No existe en Buenos Aires, capital, una calle dedicada a
Juan Manuel de Rosas. La manera más fácil de explicar esta omisión es que en la larga disputa que hubo entre federales y unitarios a mediados del siglo
XIX, ganaron los unitarios. Así que no extraña que el odiado líder federal no tenga calle en la ciudad. Lo que me extraña es que Rosas es lo suficientemente importante como prócer para que su retrato aparezca en un billete, pero no lo es como para que su nombre aparezca en una calle.
Se cuenta que fue sanguinario y represor. Creo que eso no hay manera de ponerlo en duda. Pero también lo fueron los unitarios cuando ostentaron el poder en la década de 1820, con Lavalle (que sí tiene calle) a la cabeza.
Existe la leyenda de que la Casa Rosada es de ese color como símbolo de la reconciliación nacional tras la caída de Rosas: una mezcla del rojo federal y el blanco unitario. Sería más creíble si el color de los unitarios no hubiera sido el celeste, en lugar del blanco. Los colores de la bandera argentina a su vez, también se acercan más a los unitarios que a los federales.

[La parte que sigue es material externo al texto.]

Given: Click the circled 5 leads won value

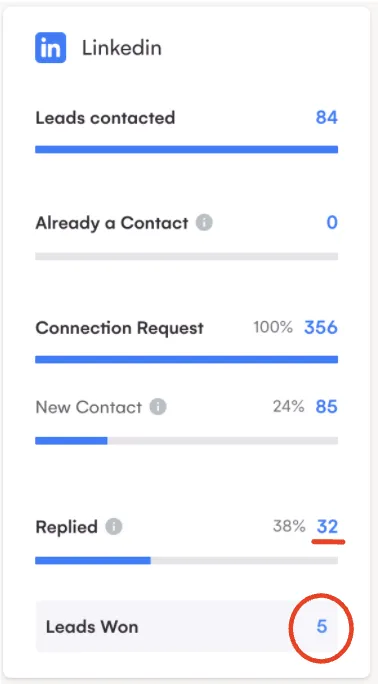Looking at the screenshot, I should click(322, 626).
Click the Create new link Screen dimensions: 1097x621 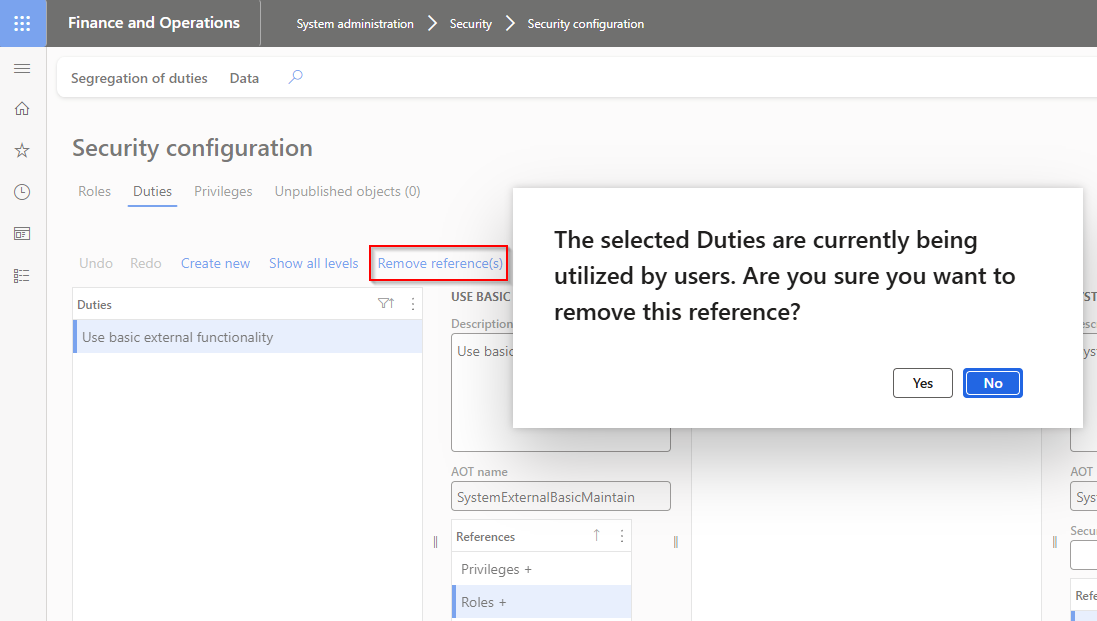click(x=215, y=263)
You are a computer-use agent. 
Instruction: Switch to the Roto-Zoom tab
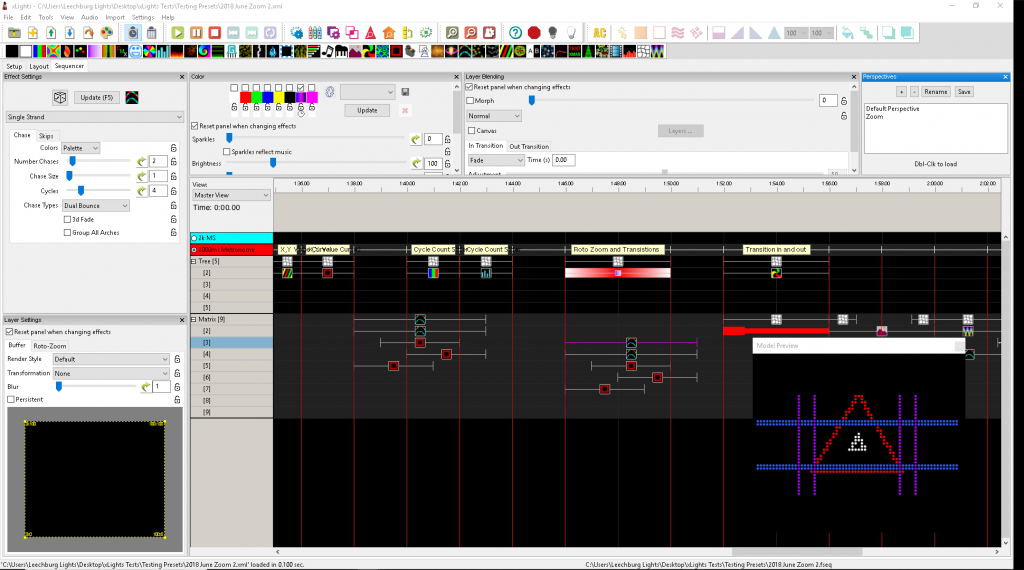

En parte, la mala reputación de Rosas se debe a que la historia oficial fue escrita por sus enemigos, Sarmiento y Mitre. En el siglo XX hubo otros historiadores que intentaron rescatar su figura y lo lograron a medias. No es fácil defender a un líder sanguinario, aunque sus opositores también lo fueran. Ya se sabe que la historia la cuentan los vencedores.